Trade-offs in Machine Learning
There are several open problems with ML. A handful of these is concerning privacy (such as the protection of the data used for training) and game theory (such as setting the parameters for rational agents). Within this project, the student will get familiar with ML techniques, and depending on the topic (should you choose to accept), either privacy-preserving mechanisms or game-theoretical models.
- Improving Machine Learning by Preclassification: Machine Learning (ML) algorithm performs better on bigger datasets, so in general, it is a good idea to use more data. On the other hand, not all data was created equal: could the model's accuracy be improved by carefully selecting different training data for each phase of the learning?
- Quality Inference: In Federated Learning, multiple participants train an ML model iteratively together.

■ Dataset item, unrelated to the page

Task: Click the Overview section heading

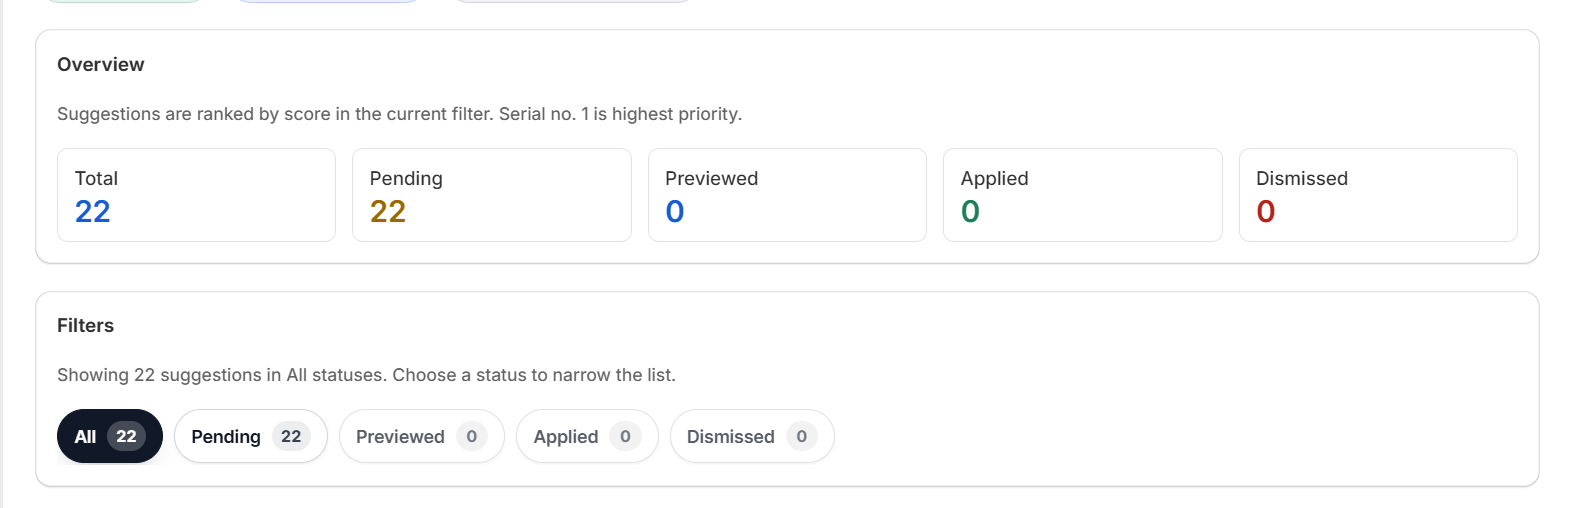Action: coord(100,64)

Due to the enormous communication costs, not everybody participates in each update round. Is it possible to exploit this feature and infer private information of the individual datasets by only accessing the aggregated results?
- Testing Data Inference: For every ML model, the underlying data is separated into training and testing. While Membership Inference aims to determine whether a particular data point was part of a training set, currently, there are no known techniques to indicate a data point in the test set. Is it even possible?

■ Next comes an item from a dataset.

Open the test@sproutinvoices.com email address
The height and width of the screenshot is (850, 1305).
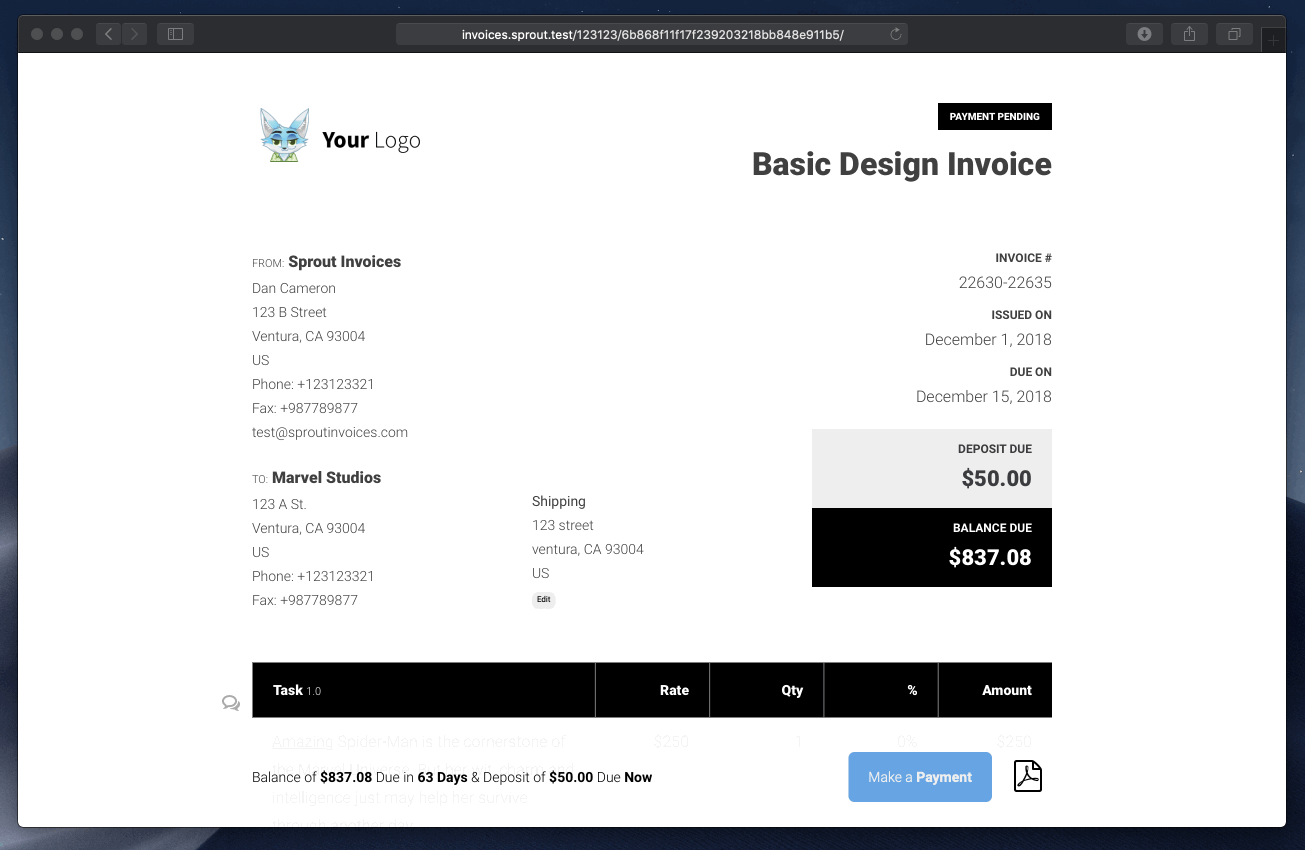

- Approximating Shapley from Aggregates: Shapley value is a reward distribution scheme amongst multiply entities that collectively calculated something based on their contributions. It requires access to the individual inputs. Is it possible to approximate this value based on a few aggregated metrics and no individual information?
- Accuracy vs Privacy - Optimizing the Complexity: More complex ML models perform better, mostly because they are capable of learning more. As a direct consequence, they could potentially leak more information than their simpler counterparts. In which situation does the accuracy gain outweigh the privacy leakage?
- Privacy-Security-Accuracy Triangle: There is a clear connection between privacy and accuracy within ML. However, more privacy (e.g., noise) could decrease the robustness of the model as it would be easier to fool it (e.g., misclassification). Could this trade-off be measured, and based on some incentives optimized?
- Privacy-Honesty-Accuracy Trade-off: Privacy protection has an explicit effect on accuracy (e.g., more noise, less accurate model). With more privacy comes a higher chance of cheating (since the actual contribution is more and more hidden). Hence there is an implicit effect as well. How could this relationship be modeled?